The density- and frequency-dependent, mean-field models make explicit assumptions about how the mean contact rate should scale with population density (or size if area is held constant as is the common assumption). As Begon et al. [10] point out, the direct application of these models across populations presents a challenge, as it requires the presumption that either area is comparable among populations of different size, or that the relationship between density and contact rate is consistent across populations. A variety of more flexible mean-field models have been proposed that allow for more intermediate, nonlinear relationships between density and contact rate [11]. However, while these intermediate relationships may provide better fit to observed dynamics, they are difficult to interpret in terms of explicit mechanisms, as there may be a range of candidate explanations for the nonlinear relationship between density and contacts [11].

Contact network models, while occasionally limiting in their complexity, present a useful tool for understanding the role of the social contact structure in generating observed dynamics. The focus on explicit characteristics of the contact structure provides a mechanistic explanation for the resulting dynamics compared with the phenomenological representations of contact rate assumed in the mean-field models. Here, we have shown the flexibility of these models to retain commonly observed within-population dynamics (i.e., the decline in realized transmission due to contact frailty) and a range of scaling patterns across population sizes as a function of the relationship between the contact distribution and the network size. We have presented only relatively simple examples where the mean and variance of the contact distribution scale with network size. However, it is reasonable to presume that a variety of additional, higher-order characteristics of contact networks (i.e., clustering, assortativity) may also scale with population size or density. The challenges of projecting even simple mean-field models across populations highlights the need for a greater understanding of how the characteristics of contact network correlate with more directly measureable metrics such as population size and density in order to make the lessons from contact network epidemiology predictive.

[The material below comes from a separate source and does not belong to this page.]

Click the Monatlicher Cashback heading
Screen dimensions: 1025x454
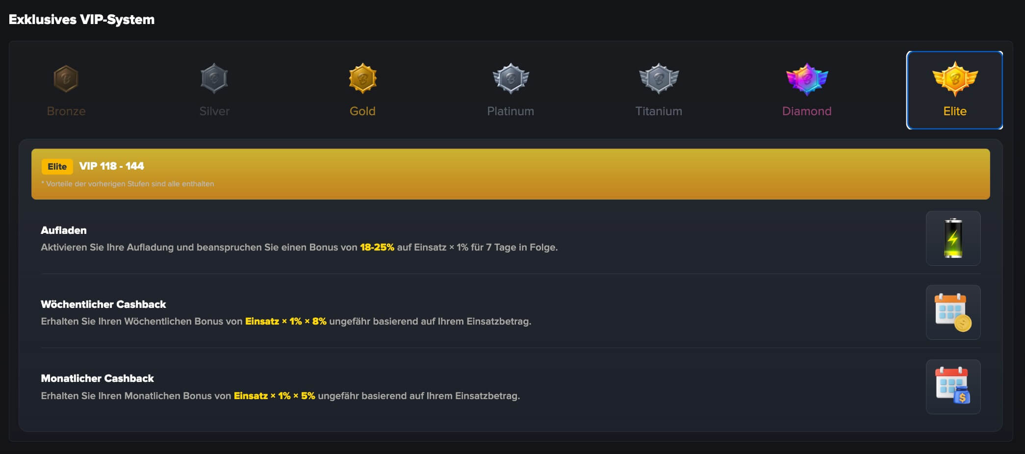coord(97,378)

In conclusion, we must understand the local mixing dynamics of the host population rather than assume an implicit mixing structure defined by the pathogen in order to make predictions about epidemic dynamics across scales. Both experimental and theoretical work is needed to resolve the uncertainty about the scaling of transmission with population size and density. Experimentally, proper model systems will permit exploration of the effects of population size and density on mixing behavior and epidemic dynamics. Critically, this may depend strongly on behavioral responses to population size or density at the scale of individuals (e.g., [28]) that give rise to important deviations from the simple scaling models. Theoretically, method development and application will allow the study of contact network properties from field-sampled data on real populations. Network models in physics and epidemiology have provided great insights into the effect of heterogeneities and network topology on epidemic dynamics; however, connecting these insights to dynamics in real systems is challenging because of the need for fully censused populations to recreate contact networks and the assumption that network topology is static (though see [55]). The development of statistical methods to conduct inference on social network models [56] may prove useful to understand network assembly rules and for generating candidate networks for investigation of epidemic dynamics through simulation; in particular, how models of host movement and interaction among individuals give rise to scaling rules—be they network properties or mean-field approximations—for population mixing [57]. Overall, increasing the comprehension of host contact and mixing dynamics—through experimental and theoretical methods—will permit a more complete understanding of epidemic dynamics.